My group has developed novel methods for determining mechanisms of neuroinflammation, including glial activation and neurovascular unit (NVU) disruption. I have experience in examining the cell biology of neuroinflammation by developing 2D, 3D and slice cultures for analyses of neurophysiology and immunology. I have a broad background in cell biology, with specific training in and expertise in mechanisms of inflammation.
We have developed several models for examining the fundamental biology of the nonhuman primate NVU. These studies evolved through understanding the immunological necessity for using appropriately sourced endothelial cells, through confocal and electron microscopy analyses of the interactions of the brain microvascular endothelial cells and astrocytes required for a functional NVU. We have established real time models for viral neuropathogenesis.
These models were used to verify mechanisms of neuropathogenesis in HIV infection.
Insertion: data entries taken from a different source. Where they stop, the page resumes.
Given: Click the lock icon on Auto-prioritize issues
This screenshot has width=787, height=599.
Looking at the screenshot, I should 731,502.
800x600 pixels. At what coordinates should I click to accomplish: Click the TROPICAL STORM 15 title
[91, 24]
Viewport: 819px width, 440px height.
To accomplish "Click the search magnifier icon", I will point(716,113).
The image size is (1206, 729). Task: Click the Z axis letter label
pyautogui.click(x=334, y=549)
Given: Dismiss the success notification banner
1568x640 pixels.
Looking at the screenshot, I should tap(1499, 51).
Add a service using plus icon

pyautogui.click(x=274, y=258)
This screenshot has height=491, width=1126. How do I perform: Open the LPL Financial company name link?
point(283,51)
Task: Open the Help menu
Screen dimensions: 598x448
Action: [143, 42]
These studies documented a central role for activation of astrocytes in the pathogenesis of SIV, and the secretion of chemokines from both astrocytes and microglia being important for the continued chemotaxis of monocytes into the parenchyma. The essential role for activation and phosphorylation of focal adhesion kinase in BBB disruption and tight junction protein organization logically lead into studies of vascular leakage. This study demonstrates that one can determine when there is encephalitis using a serum marker of BBB disruption (S100b). These studies were undertaken by graduate students (Nathan Ivey and Nicole Renner), an integral component of our function at Tulane.
Astrocytes play a key role in brain homeostasis. The intricate morphology and intimate connections with numerous cell types, including neurons makes astrocytes essential regulators of normal function, including cognition and behavior. Over the past couple of years we have investigated how innate immune activation, cytokine secretion, and astrocyte morphology is linked in a number of neuroinflammatory conditions including dengue, chikungunya and neurobrucellosis (first group to examine astrocyte activation in situ), SIV, and abnormal behaviors (by graduate students Kevin Chiu and Kim Lee). This last study is perhaps most intriguing, as it has opened avenues to study other neurobehavioral disorders. The sequential activation of multiple cell types including astrocytes will be important to discover the underlying mechanisms for these debilitating conditions.
In addition to the major contributions described above, working with a team of collaborators, I have also used my cell biology of innate immunology background to contribute to other studies. The diversity of diseases and techniques involved range from macrophage migration in tuberculosis through to the development of a novel real-time measure of T cell killing in response to an infectious agent. Glial activation is becoming recognized as a fundamental mechanism of numerous diseases: the precise morphometrics of astrocyte activation in Chikungunya was calculated, for the first time, and the role of microglia and astrocytes in globoid cell leukodystrophy was determined. I served as a co-investigator on all of these studies, and demonstrate the highly collaborative nature of TNPRC and Tulane School of Medicine.
Ongoing funded studies include:
R01 NS104016 (MacLean, A.) NIH/NINDS “Eradication of Latent SIV from the CNS”
R21 MH113517 (MacLean, A) NIH-NIMH “Exosome Origin in HIV Pathogenesis”
R01 DA040394 (Dittmer, D.) NIH-NIDA “HIV and substances of abuse influence exosomes and endothelial cell function.”